Sono stati capaci di mostrare al mondo l’audacia, la forza di convinzione, la disciplina, la solidarietà e l’altruismo. Accanto a questo anche il rispetto per gli altri e ai valori della famiglia. Questo modello di vaolori universali è stato evidenziato più volte attraverso l’effervescenza e le celebrazioni provocate dalle vittorie del Marocco in questa Coppa del Mondo, da Tel Aviv a Gaza, dal Cairo a Parigi, passando per New York, Parigi o anche Dakar e Khartoum.
Sono ancora vive le immagini del senso di appartenza della nazionale di calcio, mentre in modo compunto e convinto, ascoltava l’Inno nazionale. Le belle fotografie che immortalano i giocatori con le loro madri oppure la preghiera di ringraziamento al termine di ogni partita.
Oggi il mondo, attraversa una fase difficile della sua esistenza. Ovunque si odono i rumori della guerra, troppo spesso i valori fondanti della società vengono messi in discussione da un atteggiamento laicista . La nazionale del Marocco, non ha indossato fasce o compiuto gesti particolari, ma ha ugualmente testimoniato i valori fondanti della società.
Come potremmo dimenticare, Sofiane Boufal – centrocampista dell’Angers e della nazionale Marocchina, che dopo la partita contro il Portogallo abbraccia affettuosamente la madre. Un gesto, innocente, ma al contempo rivelatore della centralità della famiglia, e soprattutto della donna nella cultura arabo marocchina. Un immagine che, per gli studiosi della Storia del Marocco, richiamano alla mente le grandi donne della storia di questo Paese. Donne come Sayyida al-Hurra, o la più celebre Fatima al-Fihriyya fondatrice della moschea e dell’ Universita di al-Qarawiyyin nel 859.

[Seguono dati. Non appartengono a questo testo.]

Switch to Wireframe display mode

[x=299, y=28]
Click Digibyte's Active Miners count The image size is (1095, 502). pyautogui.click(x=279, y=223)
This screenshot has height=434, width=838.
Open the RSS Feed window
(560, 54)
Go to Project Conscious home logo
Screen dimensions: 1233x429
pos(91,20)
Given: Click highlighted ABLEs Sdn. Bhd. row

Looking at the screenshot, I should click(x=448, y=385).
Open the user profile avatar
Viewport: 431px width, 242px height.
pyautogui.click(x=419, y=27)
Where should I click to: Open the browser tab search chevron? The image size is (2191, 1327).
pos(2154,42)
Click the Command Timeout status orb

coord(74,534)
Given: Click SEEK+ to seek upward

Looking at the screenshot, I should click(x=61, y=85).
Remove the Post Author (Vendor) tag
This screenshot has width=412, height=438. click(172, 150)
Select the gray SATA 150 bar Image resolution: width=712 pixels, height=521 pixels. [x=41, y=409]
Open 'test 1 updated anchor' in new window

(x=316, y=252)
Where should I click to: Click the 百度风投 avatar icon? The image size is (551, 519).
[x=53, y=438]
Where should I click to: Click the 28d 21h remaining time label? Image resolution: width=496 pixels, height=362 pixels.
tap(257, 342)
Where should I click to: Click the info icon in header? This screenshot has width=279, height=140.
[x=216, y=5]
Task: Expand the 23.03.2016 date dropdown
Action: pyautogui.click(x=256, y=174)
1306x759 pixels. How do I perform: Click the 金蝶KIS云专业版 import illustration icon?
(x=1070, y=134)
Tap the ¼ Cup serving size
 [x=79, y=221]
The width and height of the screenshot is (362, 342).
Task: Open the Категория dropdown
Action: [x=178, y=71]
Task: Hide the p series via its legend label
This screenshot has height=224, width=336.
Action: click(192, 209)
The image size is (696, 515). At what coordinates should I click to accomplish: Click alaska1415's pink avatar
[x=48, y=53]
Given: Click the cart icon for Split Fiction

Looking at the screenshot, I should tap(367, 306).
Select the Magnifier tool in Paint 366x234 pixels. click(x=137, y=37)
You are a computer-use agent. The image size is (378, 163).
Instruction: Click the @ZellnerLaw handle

Ma anche giocatori come Walid Cheddira, un ragazzo nato in italia e di doppia cittadinanza italiana e marocchina, emblema della comunità marocchina nel nostro paese. In lui si dovrebbero riconoscere i tanti marocchini di seconda o terza generazione che vivono, studiano e lavorano nel nostro Paese. Walid, rappresenta quel pezzo di nuova Italia, alla quale guardare con fiducia, proprio mentre la penisola attraversa il suo peggiore “inverno demografico” . Egli, infatti, è la speranza di una società migliore ed inclusiva. Una comunità dove l’origine dei genitori serve da ponte con la nazione di adozione . Ovvero rappresenta un processo di inclusione, non di assimilazione . Concetti spesso richiamati da chi deve gestire l’immigrazione ma, profondamente diversi. Infatti, il primo significa un modello che permette alle culture di conoscersi mentre il secondo nega , in un assurdo nichilismo ogni forma di diversità.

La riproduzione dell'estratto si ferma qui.